提示された文章:
»»
▶研究内容

▶主な実験系

▶研究内容


Introduction

私たちの研究室では、ヒトの健康や生活習慣病の発症に関わる遺伝要因や環境要因に関する研究を行っています。また、モデル生物を用いて、病気の原因となる遺伝子の働きを解析しています(研究1-1 & 1-2)

 

さらに私たちは、ショウジョウバエ等の昆虫やゼブラフィッシュを用い、個体づくりを支える栄養や遺伝子について研究しています(研究2-1 & 2-2)

 

また、身体づくりに関する研究で得られた知見を基盤として、昆虫食・昆虫飼料に関する研究も行っています。野菜加工副産物などの食品残渣を利用した昆虫生産に関する研究を行い、持続可能な食料生産の発展に貢献します(研究3)。


Research 1-1 & 1-2

生活習慣病の「なりやすさ」を決める要因とは

糖尿病、メタボリックシンドロームなどの生活習慣病の発症には、食生活に代表される生活習慣(環境要因)個人の体質(遺伝要因)の組み合わせが重要です。私たちの研究室では、どのような遺伝要因がどのような環境要因と組み合わさったときに、どの程度生活習慣病を発症しやすくなるのかについて研究を進めています。現在、時計遺伝子の個人差と睡眠等の生活習慣との組み合わせが、健康に与える影響について解析しています。
««
課題の指示: 研究室の研究紹介の文章を、最後の文のあとから続けて書いてください。 この後のデータは、ここでは使いません。

データの抜粋:
»»
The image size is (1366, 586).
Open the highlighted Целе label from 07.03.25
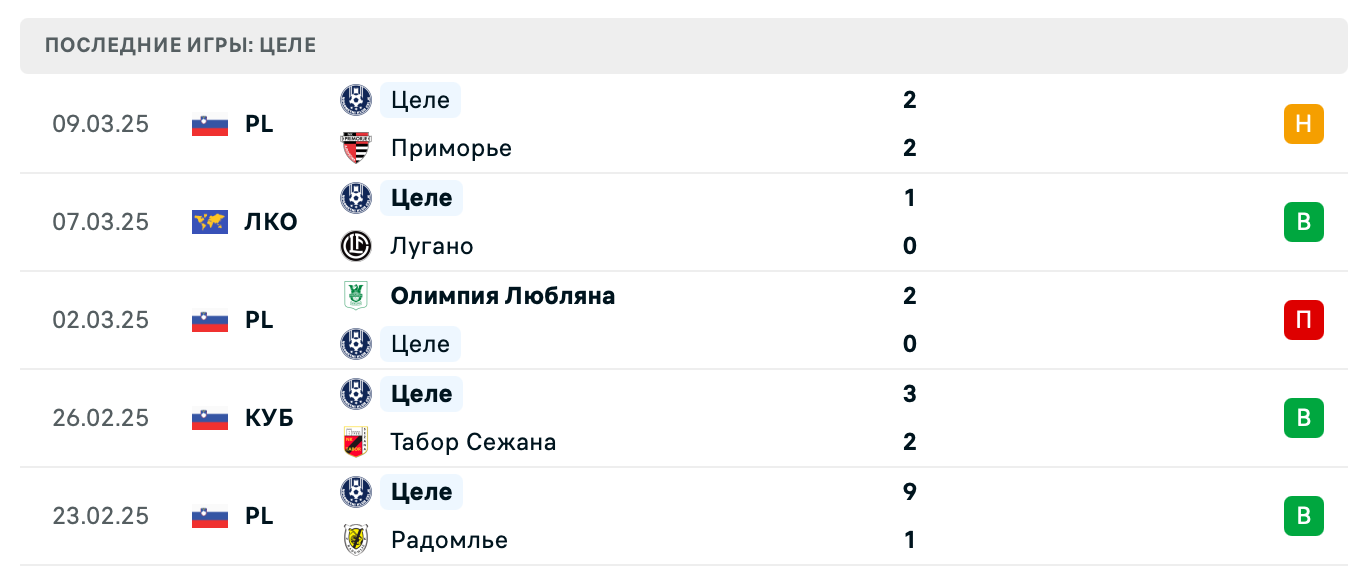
««
課題の答え:
 

しかし、ヒトを対象とした研究だけでは、遺伝子と疾患を結ぶメカニズムの解析は困難です。そこで、遺伝子の機能解析に優れたモデル動物であるショウジョウバエを用い、ヒト生活習慣病関連遺伝子の機能解析も進めています。これまでに、本研究室のヒトの遺伝子解析で生活習慣病との関連が見出されたCNDP遺伝子の働きをショウジョウバエを用いて解析し、CNDPはストレス耐性や個体寿命に関与することを報告しました。


Research 2-1 & 2-2

個体の成長と成熟を支える分子機構の解明

外環境から手に入れた栄養を基に増殖・発育したのち、しかるべき機能を発現するというプロセスは、細胞・組織レベルの分化過程だけでなく、個体レベルの発育過程にも当てはまります。例えば、昆虫は幼虫期に栄養を摂取して身体サイズを増加させたのち、ステロイドホルモンが産生され幼虫期(=成長期)から蛹期(=成熟期)へと移行します。では、生き物は自身の栄養状態をどのように感知し、成長期から成熟期へと発育ステージを切り替えるのでしょうか?私たちは、主にショウジョウバエを用いて、ステロイドホルモン産生と成熟過程を制御する分子機構を解析しています。また、成長期の個体が摂取した栄養を基に成長するために、生体内でどのような遺伝子、分子、ホルモンが機能しているのかについても明らかにしていきたいと考えています。

細胞周期の亜種・核内倍加の役割とは?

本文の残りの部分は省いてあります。